野菜その日その日

 朝食を摂ったあとに梨を剥いて食べた。一つ百円にしては汁気も甘さもまずまずだったが、丸一個食べ終えた直後から喉や歯茎といった、果肉にふれた部分の粘膜が一斉に腫れてくる。かゆみはない。

 桃やメロンではちょくちょくこうなっていたけれど、梨は初めてである。命に別状はないと知ってはいるものの、なにせ喉がはれているので呼吸するのもしんどいくらい。一服のあと、昼に水槽の掃除をするつもりだったのに、やむなく予定変更。ソファに寝転がってひたすら腫れがひくのを待つ。

 貧乏性ゆえ、ここでただ寝転がっていることが出来ない。アタマの調子に影響が出ている訳ではないから、「事故」を幸いに、積んでいた本を、ただしやっぱり普段よりは集中力に欠けるので、あちらこちらとつまみ読みした。

 こういう時、詩や小説は具合が悪い。感受性を刺戟して、よけいに鬱血しそうな気がする。というわけで、かえって比較的固い内容のものが多くなった。書いたとおり、文字通りの拾い読みにすぎないが。

*ティム・バークヘッド『鳥たちの驚異的な感覚世界』・・・こういうのは何にも考えず「へえー」と言っていればいいので実に楽。
というわけで特段の感想なし。

饗庭孝男編『パリ 歴史の風景』・・・これも「へえー」本。共著なので時折文章の下手なヤツにぶつかっていらいらする。あれ、アタマも鬱血してるのかしらん。

栗本慎一郎栗本慎一郎の全世界史 経済人類学が導いた生命論としての歴史』・・・これも「へえー」本、といいたいけれど、やはり正確には「トンデモ本」だろう(著者はそう見られるであろうことも予想した上でこれをトンデモ本と見るやつはバカだ、と言っているのであるが)。わはははは、と筒井康隆笑いを何度もし、そのたびにむせて咳き込んでしまった。はた迷惑なる本である。

有岡利幸『柳』(法政大学出版局ものと人間の文化史)・・・別にこの日のアレルギーを予想して本屋や図書館に行ってるわけでもないんだがね。これも「へえー」本。ただ著者の書き方は、失礼ながらだいぶん型にはまってきたようである(このシリーズの植物に関するものはだいたい担当しておられる)。他の切り口を持った研究者を採用してはいかがか。

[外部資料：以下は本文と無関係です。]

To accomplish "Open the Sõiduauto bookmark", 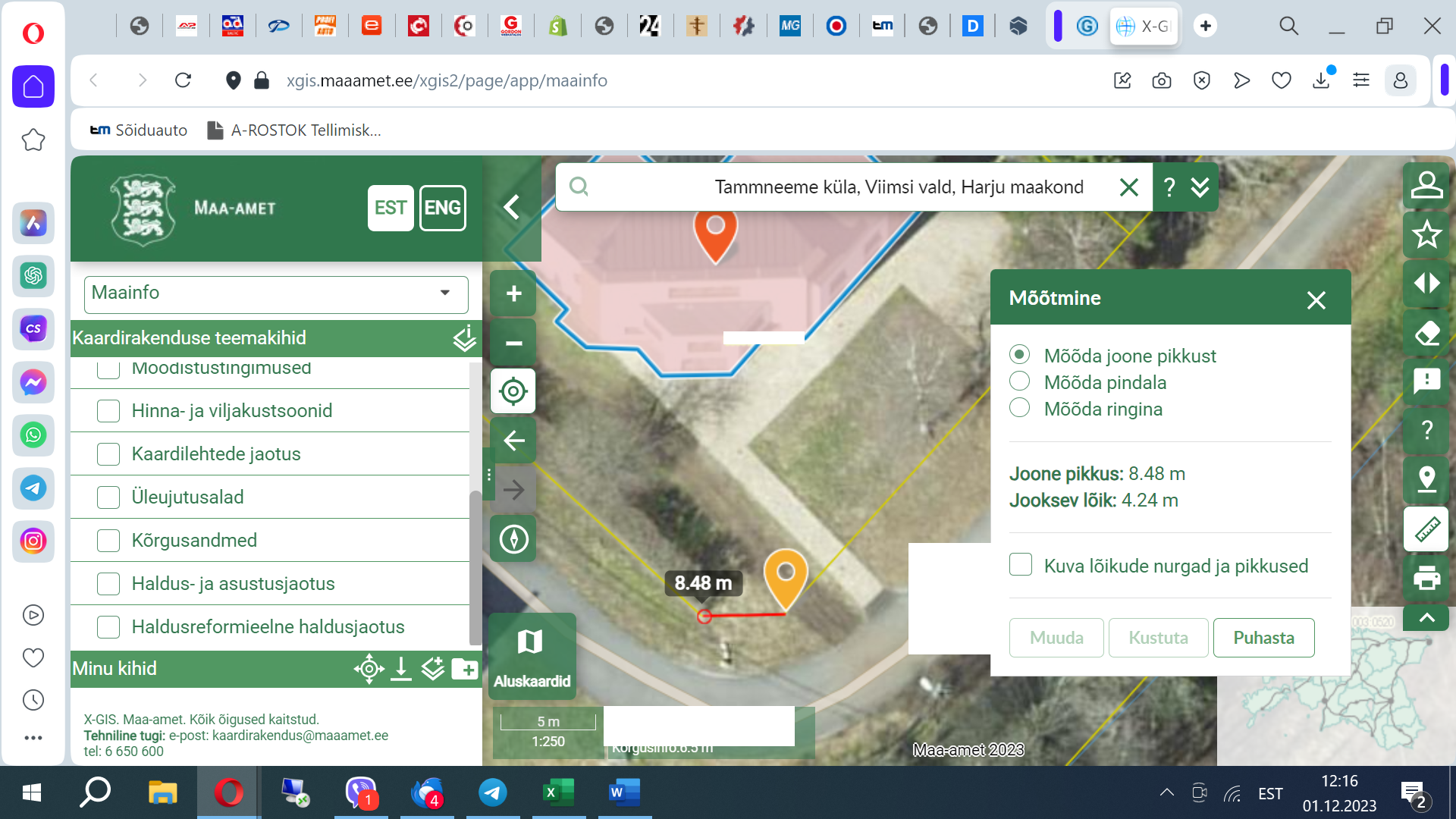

高橋源一郎『大人にはわからない日本文学史』・・・まっとうに文学史、というより文芸批評そのもの。

*横溝亮一『クラシックの愉しみ』・・・今時めずらしくコルトーやらシゲティやらに肩入れしてる音楽随筆ということで手に取ったが、これ見よがしの老人ぶりは置くとしても、あまりに文章が雑なので、途中で投げ出す。そういえば著者の父親横溝正史)も下手だったからなあ。と妙なところで感心する。

デイヴィッド・ヒューム『道徳・政治・文学論集』・・・前著の毒消しのつもり。哲学が優雅な文体で語られるということがあり得た十八世紀は、やはりいい!

*シルヴィア・ナサー『大いなる探求』・・・経済学者列伝。学者の大半は無用の存在と思うが、それにしても経済学者って何のためにあるのだろうか。

 ここまでで夕刻。なんとか腫れはおさまってきたよう。昼飯を抜いたぶん、矢鱈と空腹である。急いで買い出しに行き、晩飯をつくる。

◎ずいきの胡麻味噌和え・・・触感が喉に優しそうでずいきを買った。今思えばアレルギーの後で灰汁の強いものは避けるべきだったかもしれない。胡麻は炒ってよく擂る。少し酢の酸味を響かせて軽さを出します。

◎冷やしのっぺ汁・・・夏野菜ならなんでもよし。今回はオクラと枝豆、南瓜を使用。オクラと南瓜は焦げないように綺麗に揚げたあと湯通しして油気を落とす。枝豆は色よく湯がいておく。昆布をきつめにとった出汁に軽くとろみをつけて冷やす。食べしなに擂り生姜を天盛りにする。

◎茗荷と鶏皮の和え物・・・梅肉主体に味付け。鶏皮は酒で煮て風味をつけておきます。

◎縞鯵のつくり・・・山葵をたっぷりまぜた大根おろしで食べます。

◎胡麻豆腐・・・これは出来合いのもの。

 ふだんならこれらの肴で晩酌して終わり、なのだが、何せ昼間は食べてないので、空腹がおさまらない。干し蕎麦を湯がいてから、白ネギの細打ちと鶏肉とで炒めて焼きそばにして食べた。